Она качает головой в знак недоверия, и уходит с девочками.
На кухне Анжела ждет яичницу.
– Ну, расскажи, как студентки?
– Дались тебе эти студентки! – Вспыхиваю я.
– Жень, что с тобой?
– Ничего. Анжела, прости.
Небрежно выкладываю яичницу на тарелку.
– Пересолил, – морщится она. – Влюбился что ли?
– Ты ешь, а я в магазин.
– Жень, я же пошутила!
Томаз приветствует меня так, будто мы сто лет не виделись. И опять я отдаю ему сумки, и опять нагружаюсь разной мурой, помня о правильном масле… Кто будет это делать вместо меня? Я знал, что не зависимо от того, ответит ли Дина на мое чувство, жизнь изменилась непоправимо. Мне придется разрушить выстроенное за двадцать лет здание. Может, уже завтра Томаз будет нагружать сумки Анжеле…. Нет, ничего этого не будет. Дина прогонит меня, я по-прежнему останусь мужем и отцом, исправным домохозяином. А Дина будет приходить ко мне в упоительных снах, но потом все «перегорит» и забудется. От этих «пророчеств» мне стало нехорошо.
С такими мыслями и таким настроением я приезжаю в театр. Любавин горит желанием продолжить вчерашний разговор, и вот, сидит, разочарованный и недоумевающий.
Холодком по спине пробежала мысль: как бы он не передумал, не назначил на роль кого-нибудь другого.
– Андрей Ильич, я очень-очень хочу сыграть эти роли! Пожалуйста…
Это слово и просительная интонация окончательно убеждают Любавина в том, что со мной что-то не так.
– Никто не собирается их у тебя отбирать! Да и кому? Но с тобой за одну ночь что-то произошло… Что? Расскажи. Я знаю, что я не самый близкий человек тебе, мы вообще с тобой никогда не откровенничали, но что одна ночь может изменить?
– Андрей Ильич, иногда одно мгновение может все изменить.
– Вот! – вдруг кричит он. – Вот! Запомни эту интонацию! Прибереги ее для Иешуа! Он уже живет спектаклем.

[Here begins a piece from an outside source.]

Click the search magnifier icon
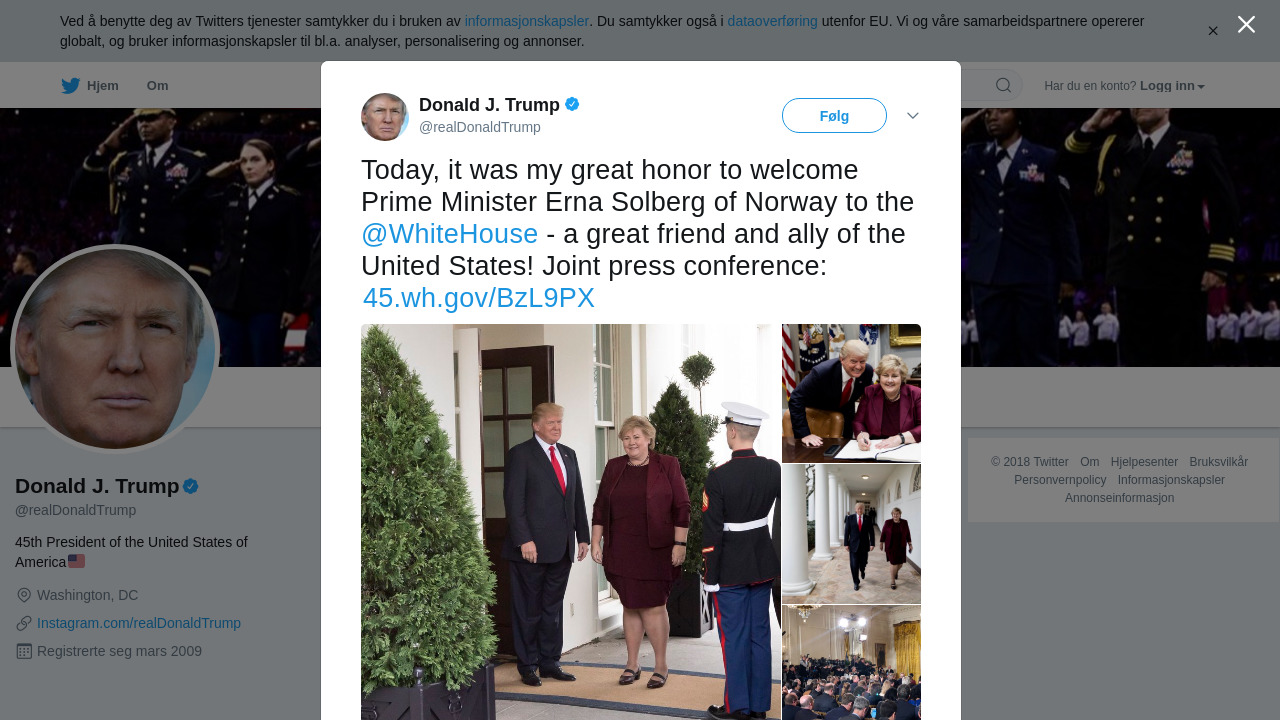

…. Несколько дней я собирался с духом. Но мысли о Дине уже заполнили меня целиком, я должен был ее увидеть. После бессонных ночей и дневных терзаний, я решился. Не думал, что буду делать, чем оправдаю свой визит, если меня узнают и спросят. Я шел, будто кто-то невидимый вел меня за руку. В мыслях была только Дина, вся короткая сценка нашего знакомства. Она могла забыть, и тогда мой визит нелеп. Внутренний голос подсказывал…. Но вероятно, я выдавал желаемое за действительное. И девушка неприятно удивится, и, кто знает, чем все закончится. Моя глупость вполне может выйти боком.
Когда никого не встречаю ни в коридоре, ни на лестнице, решаю, что судьба подыгрывает мне. При дневном свете, дверь комнаты двести пятнадцать выглядит светлее. Осторожно стучу. Из-за двери приглушенно доносится:
– Войдите, открыто.
Комната выглядит по-домашнему уютной. Не скажешь, что это комната общежития. Дина стоит у стола, лицом к двери.
Я вхожу, и встречаю ее удивленно-вопросительный взгляд. Надо что-то начать говорить, но текст легко дается на сцене, когда долго учишь, а в жизни слова подбирать – мучение. Стоять и тупо молчать представляется мне еще худшим выходом, и вместо слов, я перехожу сразу к делу. Подхожу к ней и заключаю в объятья. Это был почти неосознанный порыв, но внутри я осознаю, что именно этого я давно хотел. Она высвобождается быстро и ловко, несколько минут мы стоим, погруженные в неловкое молчание.
Потом она негромко, сердито произносит:
– Вы сошли с ума. Уходите немедленно.
Подозреваю, что ей хотелось бы дать мне пощечину.
Я замешкался, она продолжает:
– Я никому ничего не скажу. Но вы немедленно уйдете…. Господи, что на вас нашло?!
– Честно говоря, со мной это впервые, – бормочу я.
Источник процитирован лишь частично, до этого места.